St Pius V (1504-72) reforming pope
Born Antonio Ghislieri, of humble origins, near Alessandria in northern Italy, he worked as a shepherd before joining the Dominicans at the age of 14 and took the name Michael.
A keen student, he was ordained in 1528 and for sixteen years taught philosophy and theology at Pavia university.
He then joined the Inquisition, of which in 1558 he was made the head, meanwhile becoming a bishop and cardinal.
In the papal election of 1566 Charles Borromeo successfully lobbied for Ghislieri as a reforming pope.
Pius V soon drastically reduced the papal court, stopped nepotism in the appointment of cardinals and imposed strict sexual morality.

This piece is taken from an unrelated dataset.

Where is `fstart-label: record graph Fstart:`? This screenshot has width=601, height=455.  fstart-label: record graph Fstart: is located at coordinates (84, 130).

He also standardised the form of the Mass promulgating the 1570 edition of the Roman Missal which remained standard for 400 years until the reform of Vatican II.
Pope Benedict XVI has recently given permission for this form of the Mass to be used again as an extraordinary form of the Mass.
Excommunicates Queen Elizabeth of England
By the papal bull, Regnans in Excelsis, dated April 27, 1570, he declared Elizabeth I a heretic and released her subjects from their allegiance to her.
The second part of this was a less-than-wise excessive claim of papal authority in secular matters.
Its effect was to turn Catholics in England and Ireland from religious dissidents to enemies of the state and many had to pay with their lives.
"Holy League" against the Turks
Pope Pius persuaded Spain and Venice to join him in a "holy league" against the Ottoman Turks who at that time controlled the Mediterranean.
With Don John of Austria they defeated the Turks at the Battle of Lepanto in 1571.
Pius attributed the victory to Our Lady and this led to the cult of Our Lady of Victories and the establishment of the feast of Our Lady of the Rosary on 7th October.
Death and memory
Pius was popular with the Romans who admired his inflexible integrity.
He died in 1572 and in 1588 his remains were laid in a magnificent tomb in the Basilica of Saint Mary Major.
He was beatified in 1672 and canonised in 1712.